このフロイド・ディクソンはチャールズ・ブラウンほど都会的ではなくて田舎臭さが残っているところが味噌で、あとはファンキーな一面、一曲目のHey BartenderのようなファンキーなR&Bテイストがあるところがいいところなんですが、次の曲もHey Bartenderと同じようなお酒ネタの曲です。
「いつもワイン、ワイン、ワインや。ワイン飲むとめちゃ気分ええねん」それだけの歌ですが、宴会で盛り上がりそうな曲です。
3.Wine, Wine, Wine/ Floyd Dixon

同じテキサス出身のピアノ・ブルーズマン、エイモス・ミルバーンも”Bad, Bad Whiskey””One Scotch, One Bourbon, One Beer” “Thinking and Drinking,”とかお酒ネタのヒットが多かった人です。

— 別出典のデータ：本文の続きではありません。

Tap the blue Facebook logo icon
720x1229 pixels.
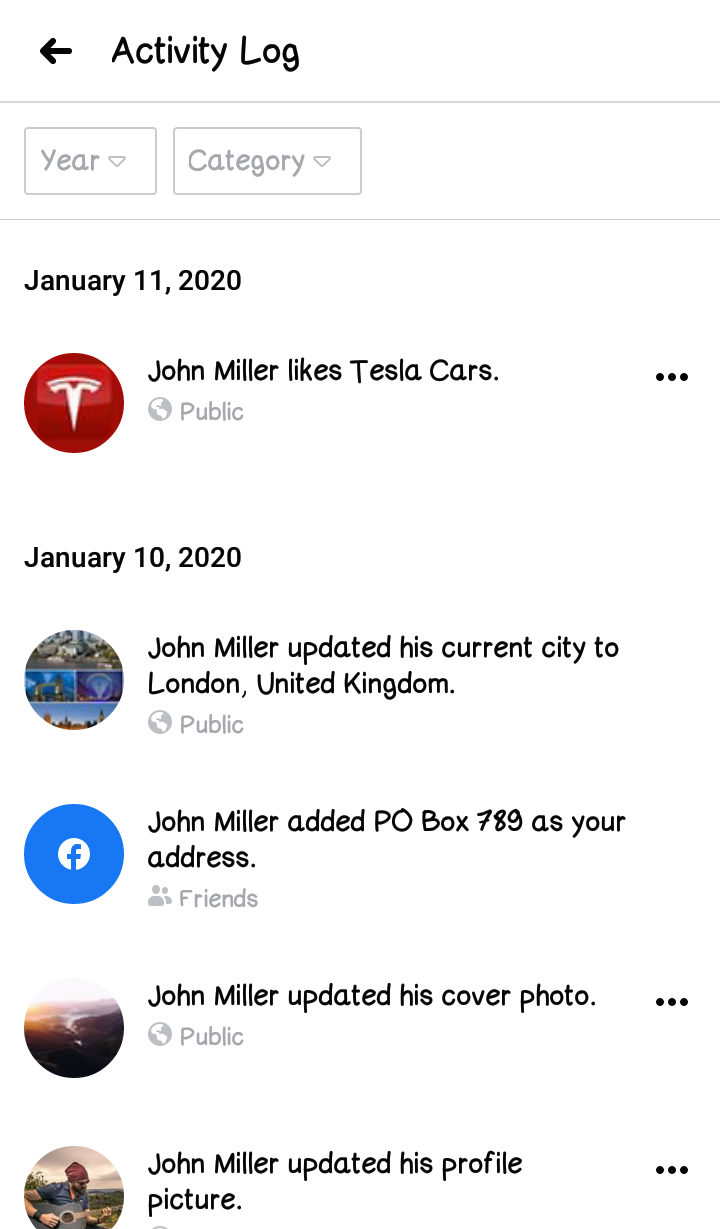pyautogui.click(x=74, y=854)
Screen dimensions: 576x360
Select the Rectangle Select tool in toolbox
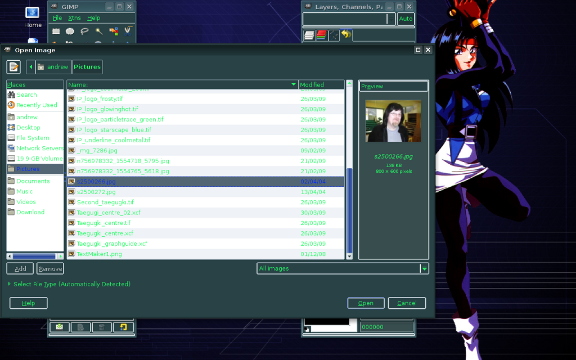click(56, 31)
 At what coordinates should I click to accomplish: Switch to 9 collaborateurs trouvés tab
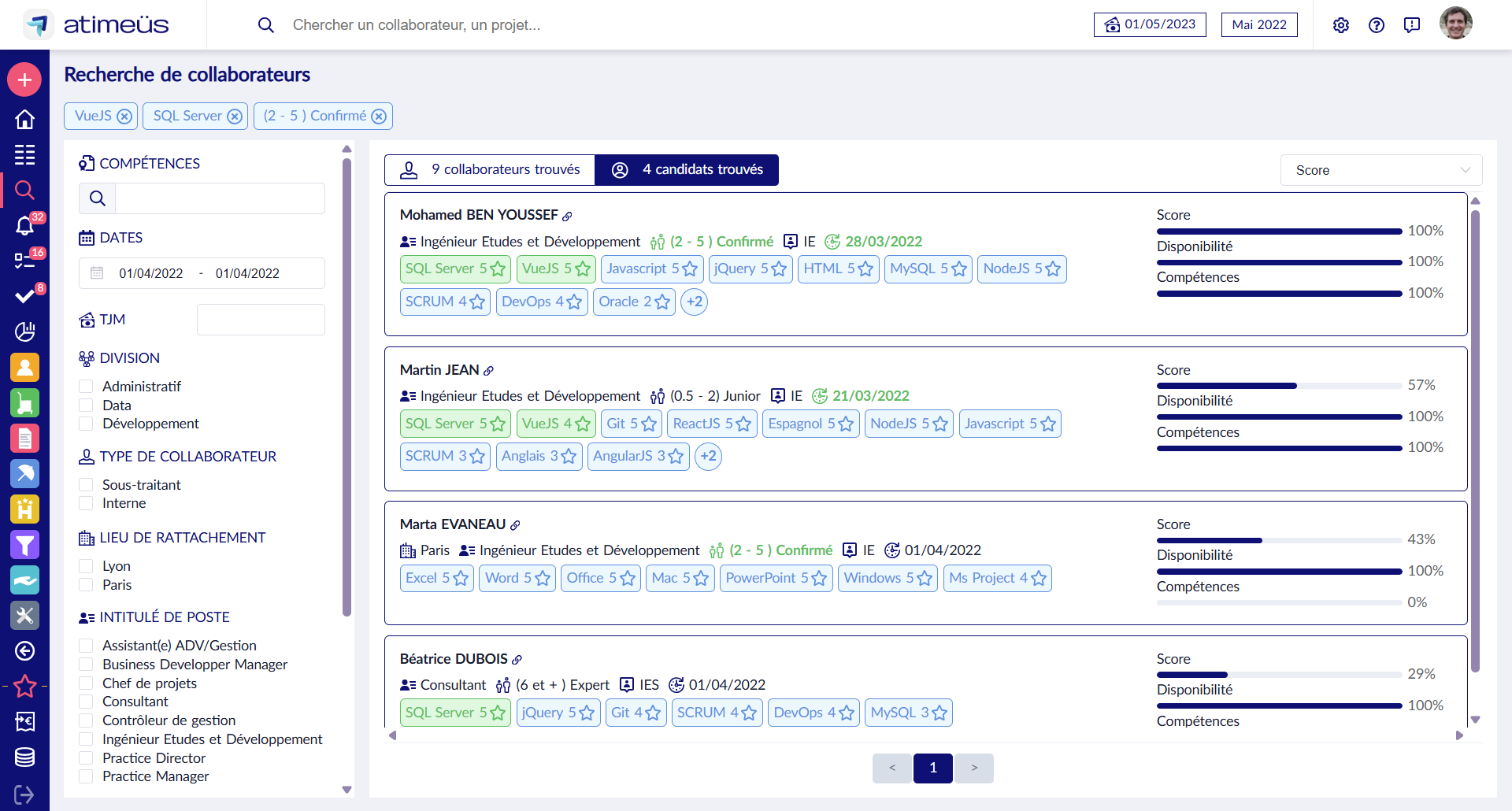(x=490, y=170)
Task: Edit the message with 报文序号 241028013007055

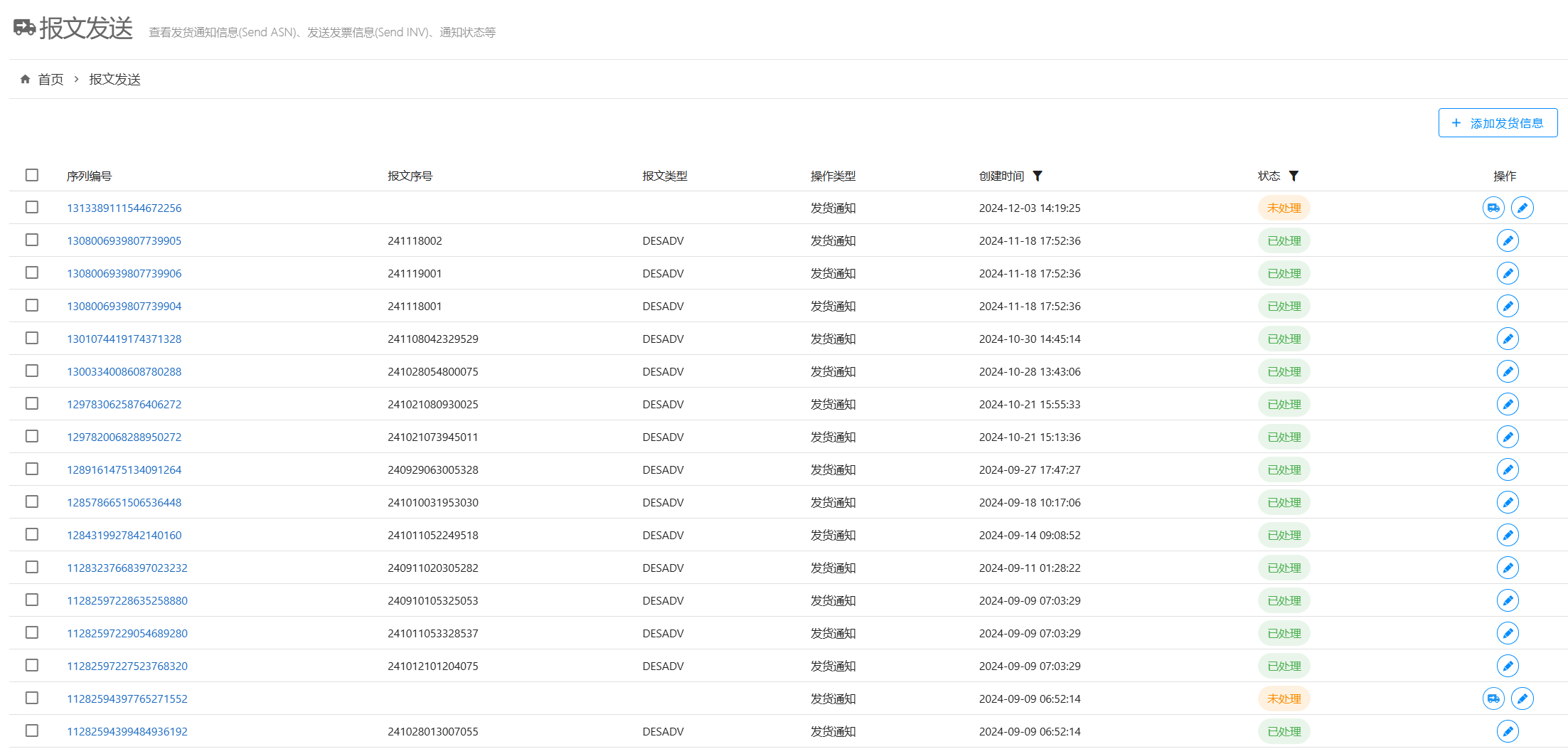Action: tap(1507, 731)
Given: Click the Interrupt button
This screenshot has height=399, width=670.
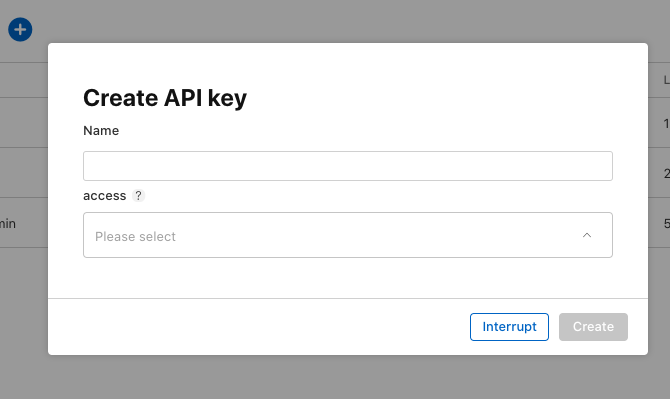Looking at the screenshot, I should pyautogui.click(x=509, y=327).
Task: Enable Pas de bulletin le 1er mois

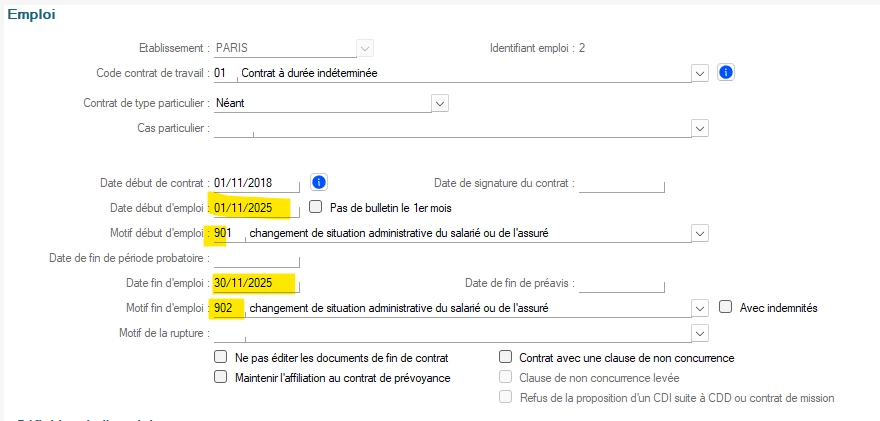Action: [x=316, y=208]
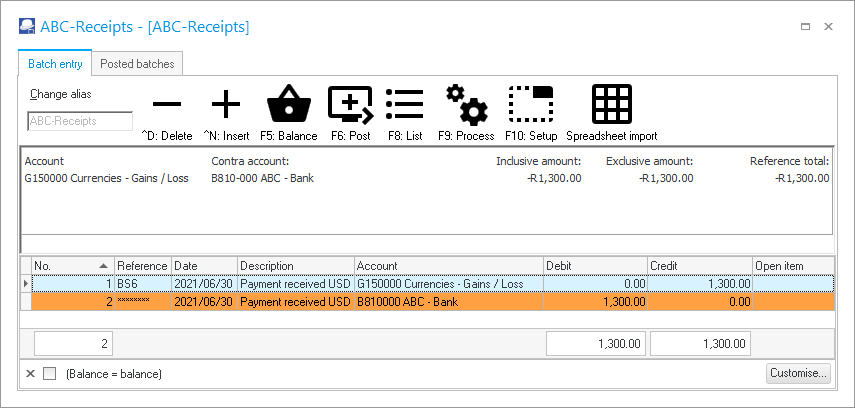
Task: Click the Debit column header
Action: (594, 266)
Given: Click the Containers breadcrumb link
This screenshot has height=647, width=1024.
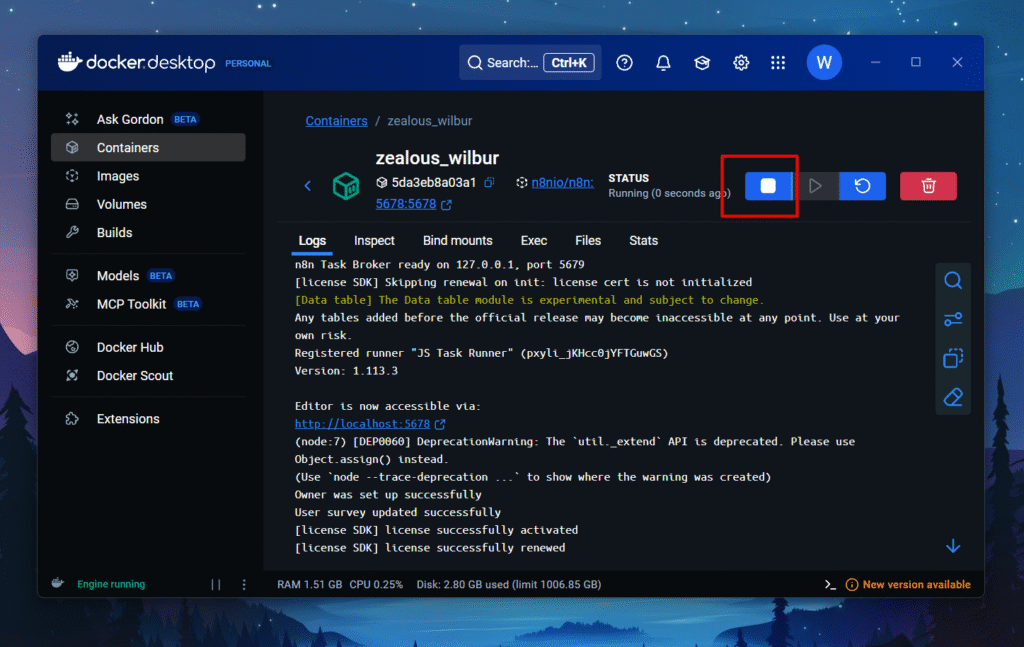Looking at the screenshot, I should [336, 121].
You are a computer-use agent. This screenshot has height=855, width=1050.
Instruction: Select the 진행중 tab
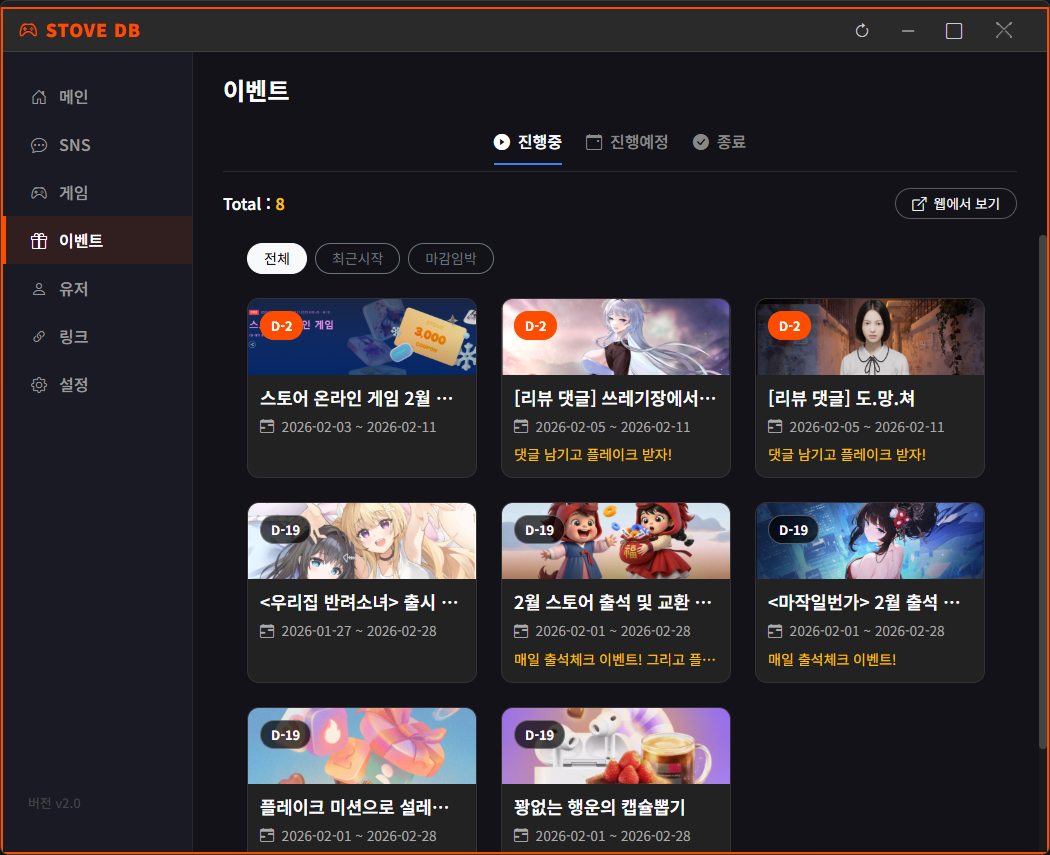click(528, 142)
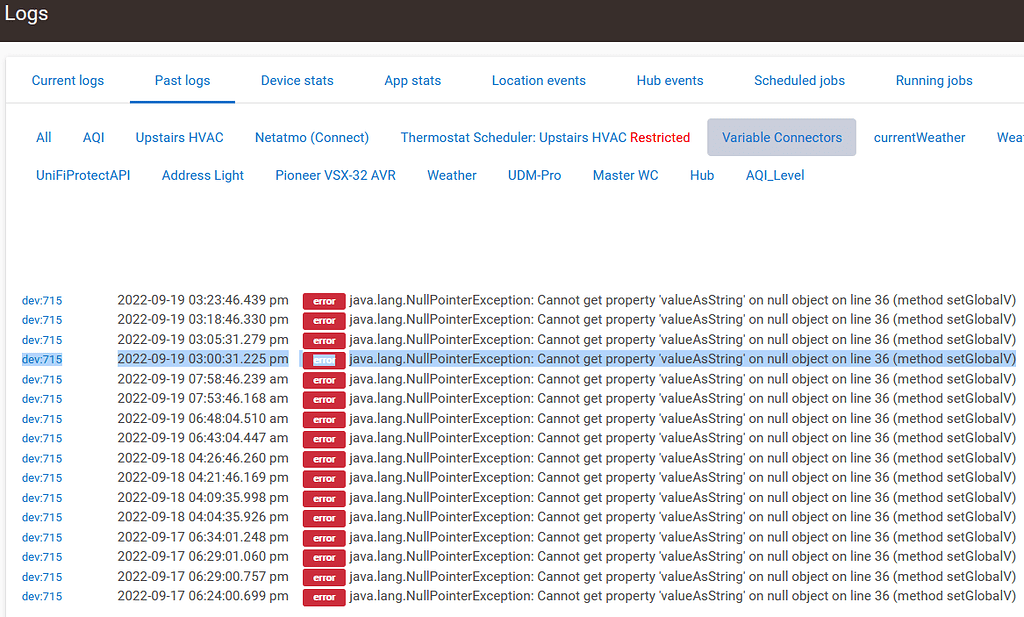View the Running jobs tab

[933, 80]
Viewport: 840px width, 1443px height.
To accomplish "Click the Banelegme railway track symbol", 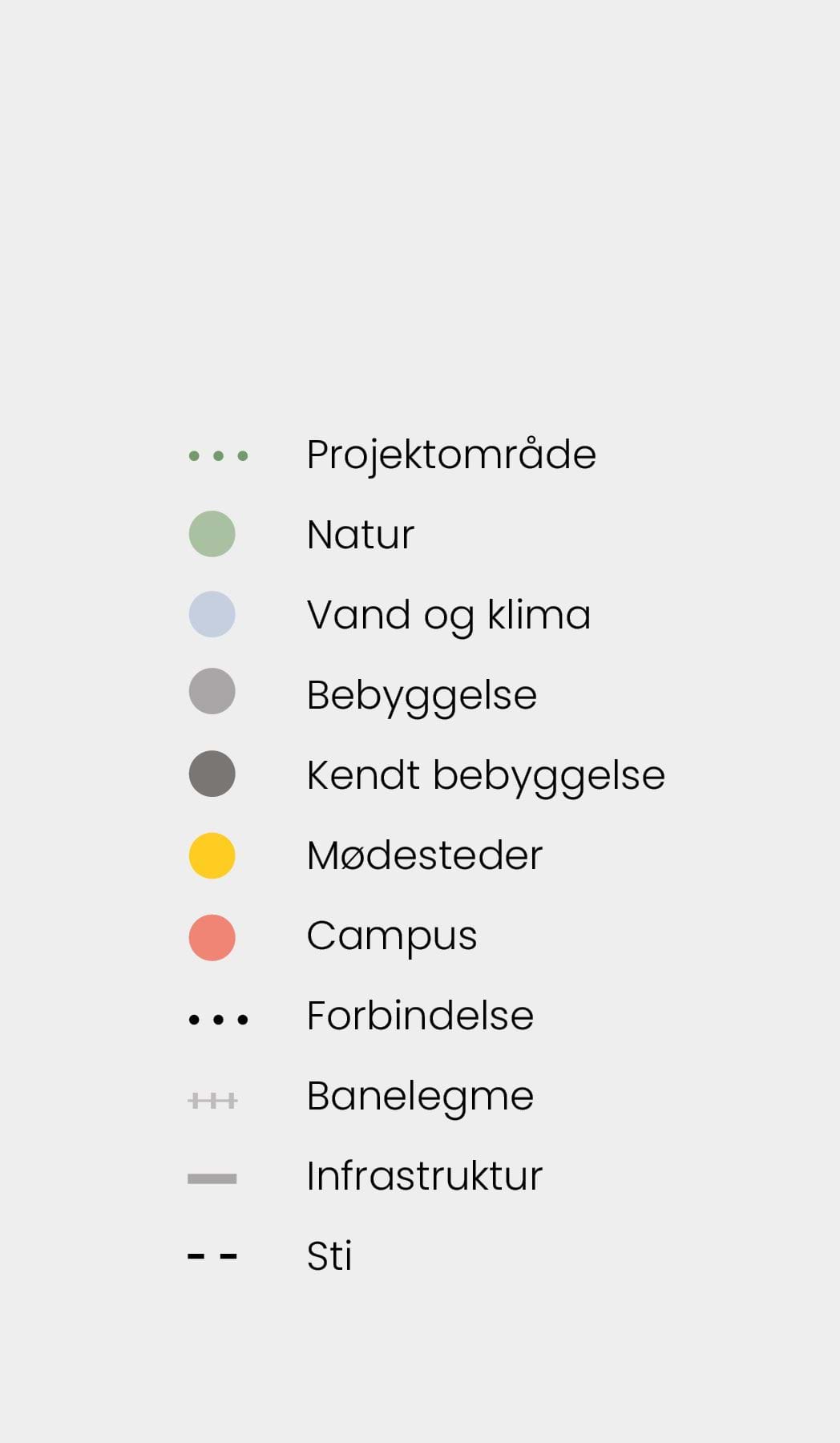I will point(212,1100).
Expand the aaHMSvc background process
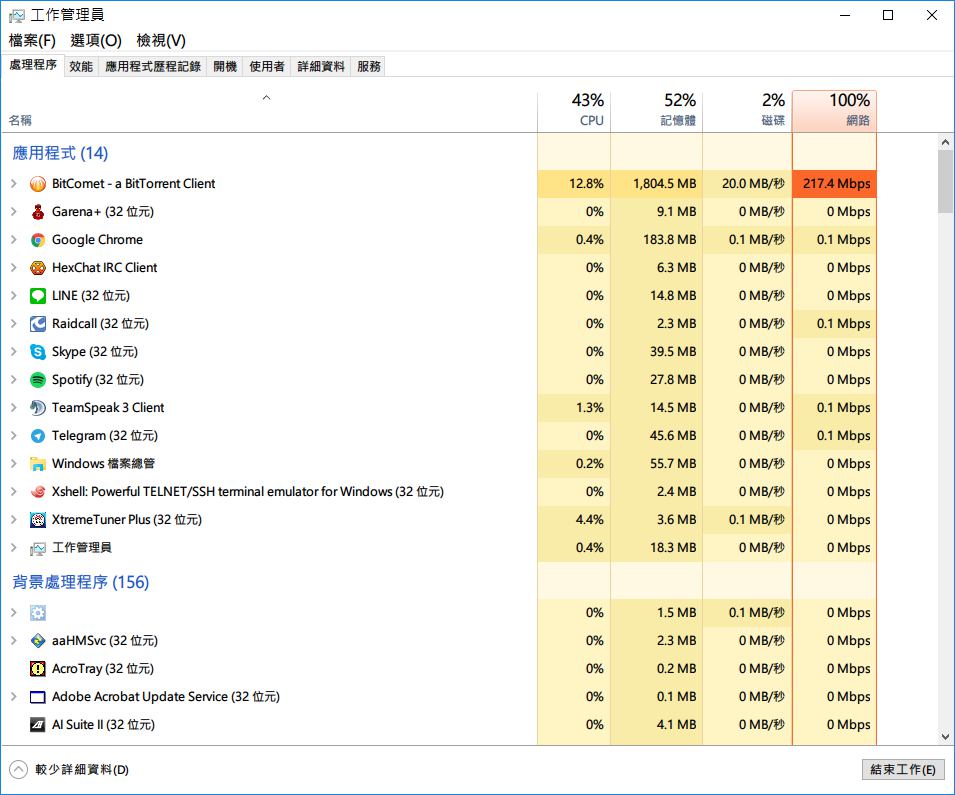The width and height of the screenshot is (955, 795). pos(13,640)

まあ、こういうご陽気なブルーズばかり歌っていたわけではないんですよ、
次はTired, Broke and Bustedというタイトルなんですが、「疲れた、壊れた、つぶれた」で、そのあとに仕事もなくした。自分の彼女も失くした。腹へって死にそうや。ああ疲れた、壊れた、つぶれた。すべてオマエのせいや」
これ結局、女のせいにしてますけど、こいつが悪いんですよ。たいてい男が・・・。すんません。
では、疲れた、壊れた、つぶれた
4.Tired, Broke and Busted/ Floyd Dixon
歌詞の内容にしては曲調がなんかゆるい、陽気な感じですが・・まあつらいけど笑い飛ばしてしまうおか・・というところでしょうか。
その後、ディクソンはめちゃくちゃは売れなかったんですが、60年代70年代もいろんなレーベルに録音してます。
70年代半ばにはレイ・チャールズやルース・ブラウンとヨーロッパツアーしたり、スエーデンのレーベルからアルバムをリリースしたり、2006年77才でガンで亡くなるまで現役として活躍しました。
では、最後にディクソンらしい曲で、タイトルがいいです。タイト・スカートです。
「体にフィットしたタイトスカートを着た女ってたまらんよね。大きなお尻でタイトドレスを着てるんっていいよね」
僕も言いたい「いいよね」
5.Tight Skirts/ Floyd Dixon

今日は40年代から活躍したファンキーなウエストコーストのピアニスト・ブルーズマン、フロイド・ディクソンでした。お酒飲む時とか宴会、パーティにぴったりのブルーズです。年末に是非どうぞ!